**WHAT IS BEING ASKED**
Skip all pictures; return exactly the lines from the one containing "You are a GUI" through the end of the data.
*** Opening ENTRIES SHOWN ***
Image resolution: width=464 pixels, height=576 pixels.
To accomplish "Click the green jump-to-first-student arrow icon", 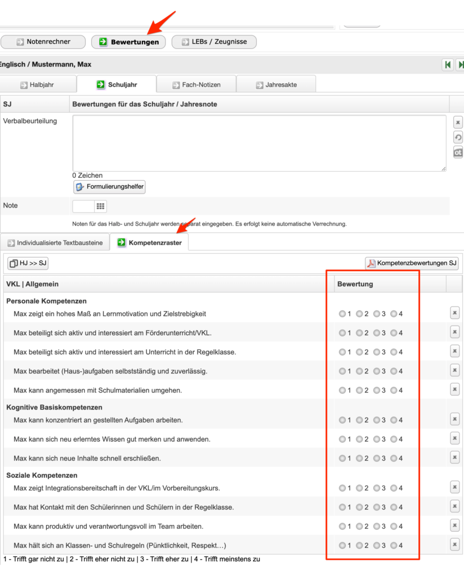I will pos(448,65).
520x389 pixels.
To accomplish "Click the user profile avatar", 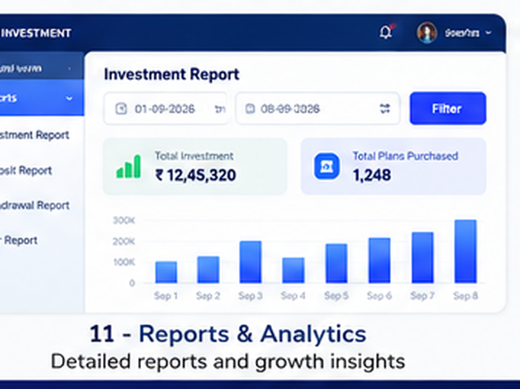I will 427,33.

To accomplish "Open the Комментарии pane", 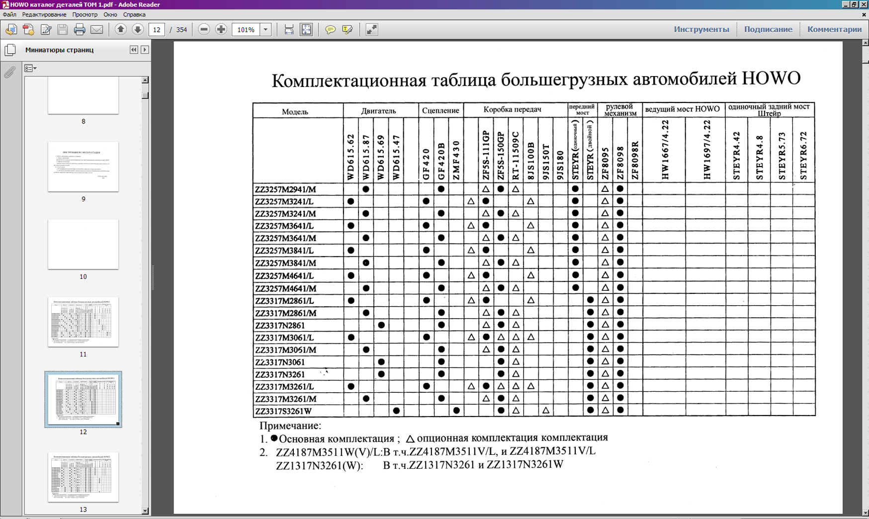I will pyautogui.click(x=834, y=29).
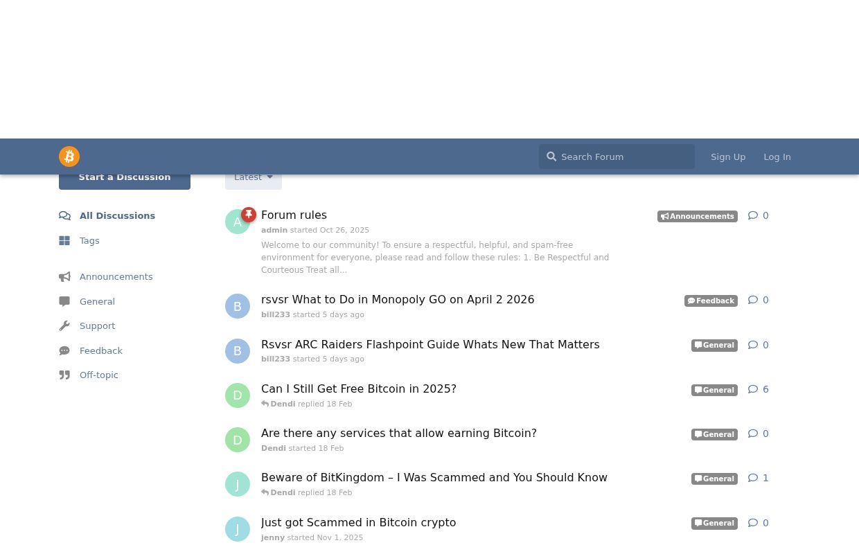
Task: Click the Bitcoin forum logo icon
Action: [x=69, y=157]
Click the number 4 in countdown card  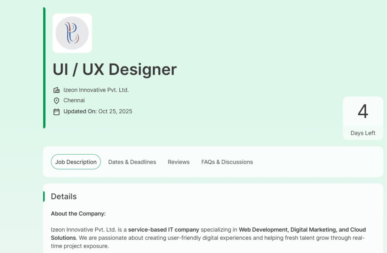tap(363, 111)
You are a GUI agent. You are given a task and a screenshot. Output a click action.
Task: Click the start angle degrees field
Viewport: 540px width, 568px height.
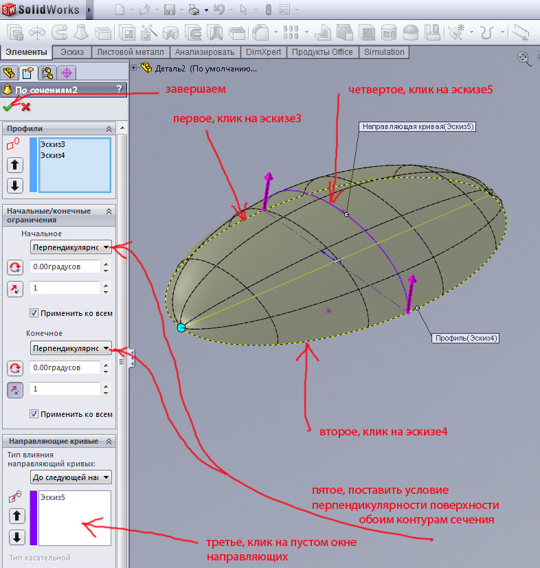pyautogui.click(x=65, y=266)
*** Closing ENTRIES SHOWN ***
**ANSWER BELOW**
You are a GUI agent. You are given a task and a screenshot. Output a click action.
Task: Click the start angle degrees field
Viewport: 540px width, 568px height.
pyautogui.click(x=65, y=266)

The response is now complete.